私が色々と想像を膨らませながら、お昼時のバラエティ番組をぼーっとみていると、「お待たせしました」とテーブルの上に天津飯がやってきました。それはまるで、お皿に閉じ込められた満月のようでした。ロマンティックで、ファンタスティックです。かぐや姫の手を引っ張って月の裏側に連れていき、ここなら誰も見ていないからビンタをしてほしいと迫るかの如く、私は熱々のあんと、ふわっふわの卵にレンゲを差し込み、いただきますと口の中に天津飯を運び入れました。
その瞬間、私は天にも昇る心地となり(ああ、あの時の感動をどうにかして貴方に伝えることが出来たら良いのですけど)、おそらく私は、このお店の天津飯を食べる為に生まれてきたのではないか思うほどに、その運命を決定づけられる美味しさに震えてしまったのです。そして、大満足で昼食を終えてお店を出ると、この想いを誰かに伝えなければならないと思い立ち、ちょうど暇そうに歩いていた親しいお嬢様に話しかけたのでした。
私は早速、天津飯が天上界の食べ物であったことを伝えると、「あー、あのお店の天津飯? 私も食べたことあるけど、あれって白ごはんオムライスでしょ。それにただあんがのってるってだけで、原価も安そうだし、わざわざ注文する程のものでもなくない? 天津飯を頼むくらいだったら同じ値――――」、ああどうか、この者が前に至高の味だと言っていた、唐揚げ定食の唐揚げたちが、何かの間違いで一つ少なく出されますように、何卒なにとぞ人誅をお与えくださいと、願うばかりの昼下がりとなったのです。
最後まで読んでくれてありがとうございました。

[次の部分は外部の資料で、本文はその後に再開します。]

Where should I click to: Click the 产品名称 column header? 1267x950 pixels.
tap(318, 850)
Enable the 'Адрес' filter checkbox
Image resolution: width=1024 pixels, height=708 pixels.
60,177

わたくし、天津飯ってあまり食べたことがなかったので存じ上げなかったのですが、他のお店ではカニカマ(本物かも?)が入ってたり、グリンピースやネギが入ってたりするみたいですね。ああ、この記事を書いていたらまた食べたくなってきました。たしかにシンプルだけど、私にとっては魅惑の味なのです。それでは又。